At a Pond in the Cardamom Mountains, Cambodia

The sight holds a long time, it is wondrous, but I want to see fish, so I intensify my gaze: they come out like ghosts …

At a Pond in the Cardamom Mountains, Cambodia
A resort in the Cardamom Mountains, Cambodia

I am by the Cardamom Mountains in West Cambodia, standing on a narrow wooden bridge over a pond strip at a section where the pond becomes very wide. It is morning, early enough for me to be the only one about. The water below me is still, brown, and opaque. I look long into it, and it begins to show through to big fish that move with gentle sober swishes without rippling the water. At a short distance from them, fish only slightly larger than my fingers dart toward each other, but they don't cause ripples either. I lose concentration, and the water turns opaque again.
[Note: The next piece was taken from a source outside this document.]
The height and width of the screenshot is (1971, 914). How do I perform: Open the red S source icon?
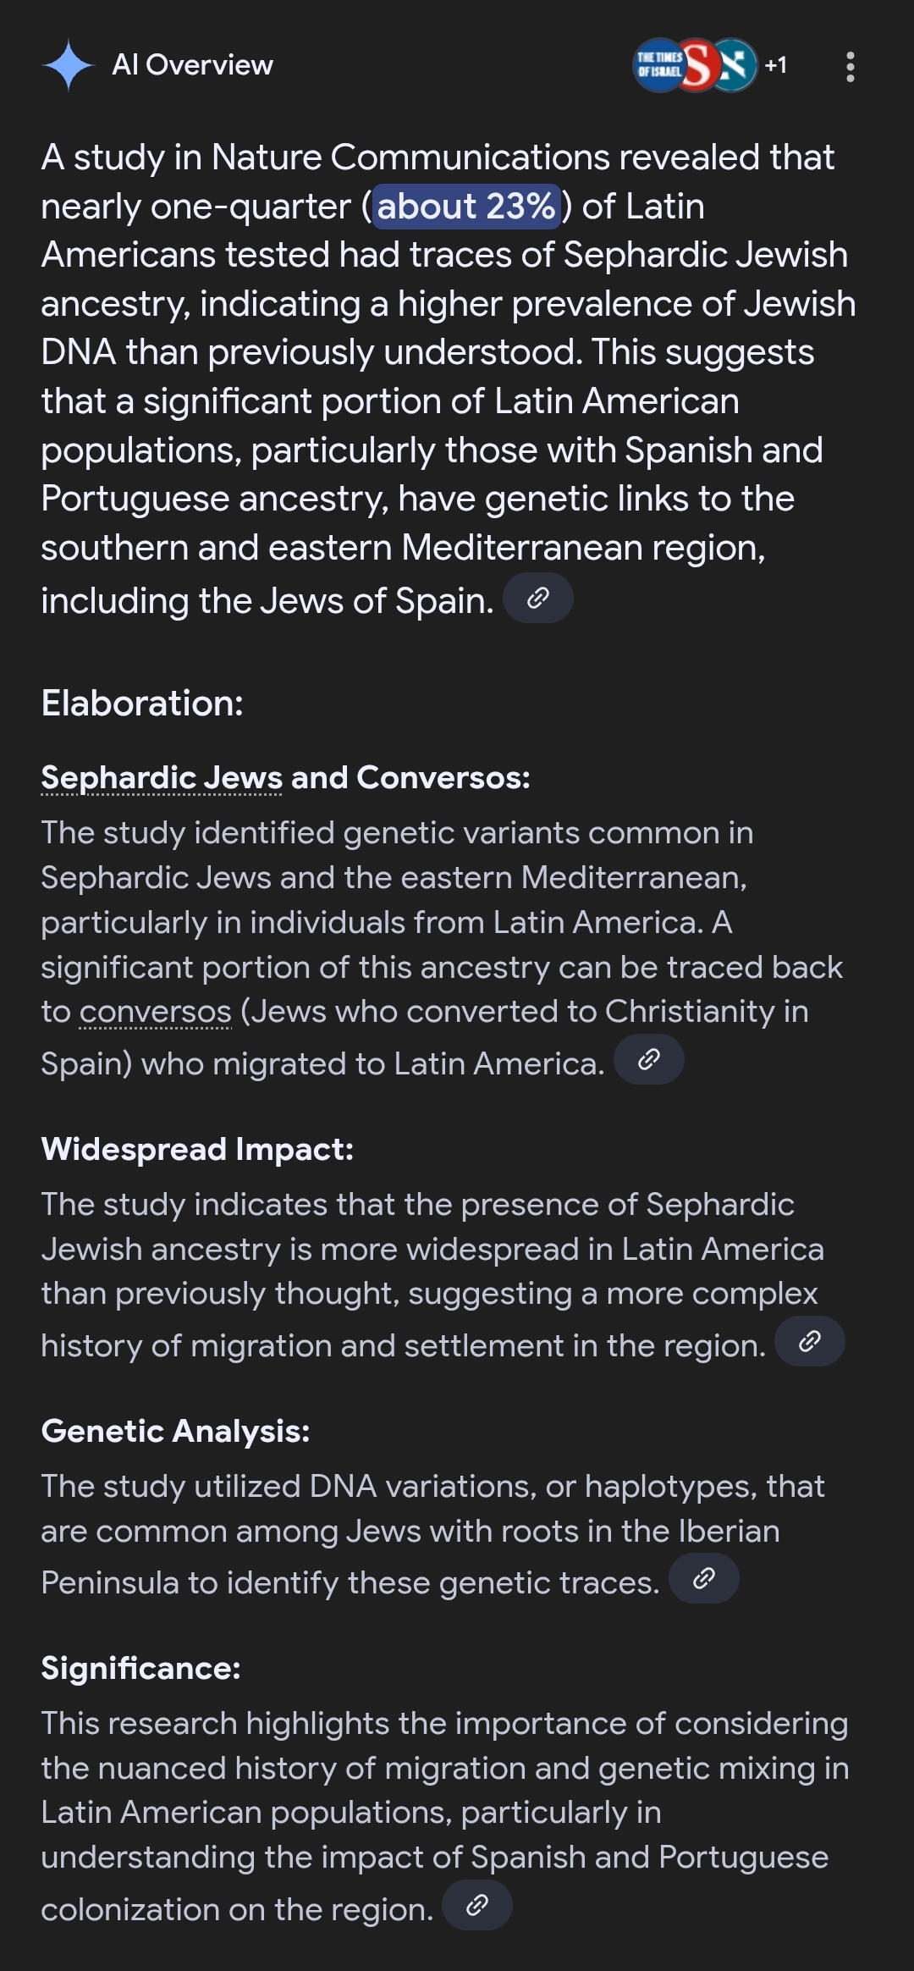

I try to get back, but now the still waters only reflect the clouds, and soon all I can see is cloud on the entire stretch of the pond, little puffs of them, and the water below is as deep as the clouds above are high, and I am equidistant from this height and depth. The sight holds a long time, it is wondrous, but I want to see fish, so I intensify my gaze: they come out like ghosts and form themselves into big fish, always staying below the surface. Suddenly one rises, as though for air, and keeps mouthing for air. The others turn vertical as well, and all mouth for air. What are they doing? They go back down. Suddenly I am envious of a band of gowned missionaries who stood on this bridge yesterday afternoon and caught a giant fish after much effort—they'd know why fish come up like this; they enjoy greater intimacy with them even if they catch them for sport or to eat them, just as folks who fight each other are often better pals than the kinder, gentler ones.